Suit Claims Utah Healthcare Provider Failed to Provide American Sign Language Interpreter

Suit Claims Utah Healthcare Provider  Failed to Provide American Sign Language Interpreter

A deaf patient of a Utah healthcare provider is claiming that the facility is not meeting the requirements of the Americans with Disabilities Act (ADA) and the Affordable Care Act due to its failure to provide an American Sign Language Interpreter during her visits. The woman claims that she gave two-weeks-notice previously and asked for an in-person interpreter. Instead of an in-person interpreter, the facility provided a remote interpreter via a live video connection. The woman says that she was not able to see the interpreter due to the size of the screen and that the signs were unclear. She also said that the device repeatedly malfunctioned.

The woman is not the only deaf patient alleging discrimination. There are several other deaf patients making the same claim against the healthcare provider.

Despite her repeated requests for an in-person interpreter and her concern that the quality of her care might be compromised, the woman says the facility continues to try to use the device and the remote interpreter.

According to the ADA, health care providers have a duty to provide appropriate auxiliary aids and services when necessary to ensure that communication with people who are deaf or hard of hearing is effective.  28 C.F.R. § 36.303(c).

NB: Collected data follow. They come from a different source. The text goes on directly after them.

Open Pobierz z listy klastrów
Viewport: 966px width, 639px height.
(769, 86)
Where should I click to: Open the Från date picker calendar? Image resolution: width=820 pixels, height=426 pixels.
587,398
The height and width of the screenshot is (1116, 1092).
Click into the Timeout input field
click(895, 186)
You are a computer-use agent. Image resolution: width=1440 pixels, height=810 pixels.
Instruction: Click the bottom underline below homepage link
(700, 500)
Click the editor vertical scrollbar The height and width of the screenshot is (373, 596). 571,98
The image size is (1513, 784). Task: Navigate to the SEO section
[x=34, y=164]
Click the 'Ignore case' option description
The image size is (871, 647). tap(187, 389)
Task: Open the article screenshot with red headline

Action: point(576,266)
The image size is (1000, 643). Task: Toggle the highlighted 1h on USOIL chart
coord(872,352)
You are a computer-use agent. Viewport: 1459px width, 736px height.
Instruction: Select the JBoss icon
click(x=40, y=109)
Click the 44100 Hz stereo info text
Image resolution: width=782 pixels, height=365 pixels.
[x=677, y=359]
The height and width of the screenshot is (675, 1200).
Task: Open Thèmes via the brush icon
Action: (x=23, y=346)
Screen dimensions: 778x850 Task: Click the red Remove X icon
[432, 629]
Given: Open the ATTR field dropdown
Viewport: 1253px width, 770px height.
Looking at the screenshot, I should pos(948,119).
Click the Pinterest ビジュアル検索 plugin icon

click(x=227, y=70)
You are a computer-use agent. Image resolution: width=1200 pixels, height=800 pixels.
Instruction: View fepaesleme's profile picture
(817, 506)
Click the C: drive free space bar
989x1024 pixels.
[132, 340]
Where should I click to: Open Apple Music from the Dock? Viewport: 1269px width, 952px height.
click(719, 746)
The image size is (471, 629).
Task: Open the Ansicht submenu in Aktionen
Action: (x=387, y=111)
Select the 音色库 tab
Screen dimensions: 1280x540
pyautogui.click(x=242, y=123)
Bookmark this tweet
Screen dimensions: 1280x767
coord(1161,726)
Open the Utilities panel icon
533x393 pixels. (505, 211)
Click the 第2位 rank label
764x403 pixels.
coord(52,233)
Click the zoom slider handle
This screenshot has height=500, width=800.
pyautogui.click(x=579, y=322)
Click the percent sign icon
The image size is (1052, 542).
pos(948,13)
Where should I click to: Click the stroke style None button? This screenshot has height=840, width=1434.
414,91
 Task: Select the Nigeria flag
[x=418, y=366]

Video remote interpreting (VRI) is a fee-based auxiliary service that uses video conferencing technology to access an off-site interpreter to provide real-time sign language or oral interpreting services for conversations between hearing people and people who are deaf or have hearing loss. However, VRI is not effective in all circumstances. For example, it will not be effective if the person who needs the interpreter has difficulty seeing the screen (either because of vision loss or because he or she cannot be properly positioned to see the screen because of an injury or other condition). In these circumstances, an on-site interpreter may be required.

Compliance Perspective

Failure of a healthcare provider to provide an effective interpreter, whether in-person or via video conferencing technology, to assist a deaf patient or resident during communication exchanges about his/her healthcare condition and/or treatment may be considered a violation of the Americans with Disabilities Act (ADA) and might be considered substandard quality of care, in violation of state and federal regulations.

Discussion Points:

  • Review policies and procedures regarding the provision of interpreters for patients or residents with hearing, vision, or speech impairments or language differences.
  • Train staff to observe for a patient’s or resident’s need for assistance, either through an in-person interpreter or via an auxiliary aid, when communicating important healthcare information regarding the person’s condition or treatment.
  • Periodically audit to observe if patients or residents need an interpreter or other auxiliary aid or device and if access is being provided when necessary.